8e zondag door het jaar C - 2025

Zusters en broeders,

Als ik het als kind riskeerde iets negatiefs te zeggen over iemand anders, zei mijn moeder altijd: ‘Ga voor de spiegel staan, leg je hand op je hoofd en zie wie eronder staat.’ Het was haar manier om te zeggen dat ik eerst de balk uit mijn eigen oog moest halen en pas dan de splinter uit het oog van iemand anders kon verwijderen. En ik was niet de enige die voor de spiegel moest gaan staan, dat moesten ook mijn zussen en mijn broer als ze iets negatiefs zegden.
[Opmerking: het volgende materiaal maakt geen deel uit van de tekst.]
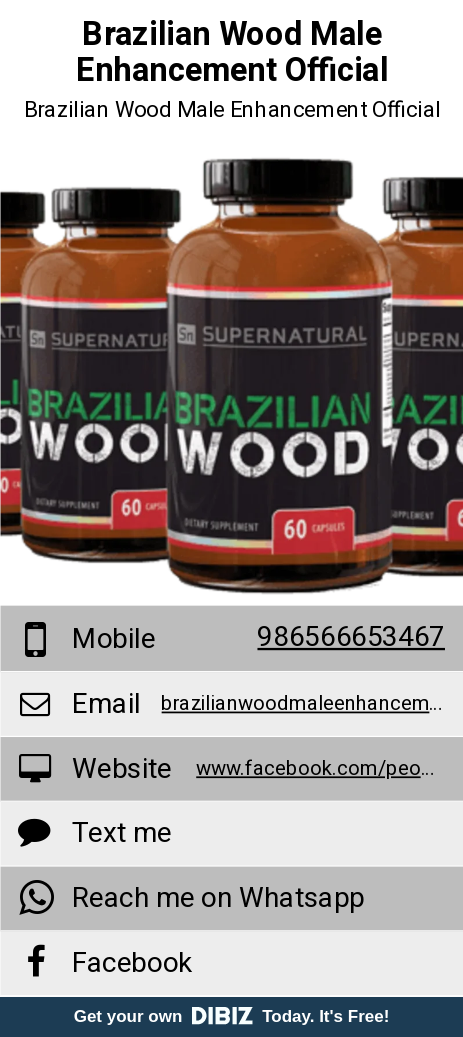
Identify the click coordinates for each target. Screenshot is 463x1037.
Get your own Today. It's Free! (232, 1016)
Zelfs een beetje roddelen werd niet geduld, niet alleen niet door mijn moeder, maar ook niet door mijn vader.

Het sluit allemaal heel mooi aan bij wat Jezus in het evangelie zegt. ‘Kan de ene blinde de andere leiden?’ vraagt Hij. Dus moeten wij ons afvragen: zijn wij blind of misschien ziende blind? Willen we wel of niet eens voor de spiegel gaan staan en onszelf eens kritisch bekijken? Want dat is echt nodig als we wel naar Jezus’ woorden luisteren, maar er niet naar handelen. Er moet daarvoor geen zware balk in onze ogen zitten, nee, een paar kleine splinters zijn al genoeg. Balken en splinters die maken dat we onze eigen tekortkomingen niet zien of niet willen zien. Toegeven dat we fout zijn of gebreken hebben, is immers een van de moeilijkste dingen in ons leven, en is heel dikwijls ook de oorzaak waarom we misschien niet willen zien dat onze buren in nood zijn. Dat we blind zijn voor de eenzaamheid van veel mensen. Dat we de noodkreten in de wereld niet horen en de armoede niet zien. Dat we geen aandacht hebben voor zieke mensen, voor oude mensen, voor mensen die het moeilijk hebben.

Zijn we daarom zieke bomen die zieke vruchten voortbrengen? Nee, ik denk dat we eerder gezonde bomen proberen te zijn, maar dat we daar niet altijd in slagen. Misschien willen we dat ook niet, want dan moeten we altijd goede vruchten voortbrengen. Niet dat we liever slechte vruchten voortbrengen, maar misschien brengen we toch maar weinig goede  vruchten voort. Vruchten die helemaal passen in de boodschap van liefde, vrede en gerechtigheid die Jezus ons voorhoudt, en die Hij ons ook heeft voorgeleefd. Maar we slagen er niet altijd in ze voort te brengen, want onze boom kan geteisterd worden door ouderdom, door ziekte, door tegenslag, door verdriet. Omstandigheden die ieder van ons kent en die ons in onszelf kunnen keren, zodat we geen aandacht meer hebben voor de wereld om ons heen.

En dat sluit dan weer aan bij het spreekwoord waarmee Jezus het evangelie afsluit: ‘Waar het hart van vol is, daar loopt de mond van over’, zegt Hij. Een hart vol vreugde en geluk zal geen scherpe woorden en oordelen naar de mond brengen, maar woorden en gevoelens van begrip, van vriendschap, van zorg. Terwijl een hart vol pijn en vol verdriet wellicht niet eens in staat is te luisteren, mee te voelen, zich in te zetten voor wat goed is.

Zusters en broeders, in de eerste lezing zegt Wijsheid van Jezus Sirach: ‘In het spreken ontdekt men het boze van de mens.’ Jezus zegt hetzelfde met andere woorden: ‘Waar het hart van vol is, daar loopt de mond van over.’ Wel, laten we ons inspannen dat ons hart niet vol is van boze woorden en boze gedachten, maar van goede dingen, goede wensen en goede dromen voor onszelf en voor onze medemensen. Want dan brengen we goede vruchten voort waar niet alleen wij, maar ook onze medemensen beter van worden. En dan kunnen we ook met een gerust gemoed voor de spiegel gaan staan. Amen.